» **Work item**
Reproduce the data below verbatim from the line containing "Task: Click the undo arrow icon" through its final line, and produce nothing more.

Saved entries
☆ ☆ ☆ ☆

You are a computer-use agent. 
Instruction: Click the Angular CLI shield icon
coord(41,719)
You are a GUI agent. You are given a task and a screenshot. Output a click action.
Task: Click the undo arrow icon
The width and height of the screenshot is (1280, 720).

☆ ☆ ☆ ☆

» **Exercise output**
Task: Click the undo arrow icon
The width and height of the screenshot is (1280, 720).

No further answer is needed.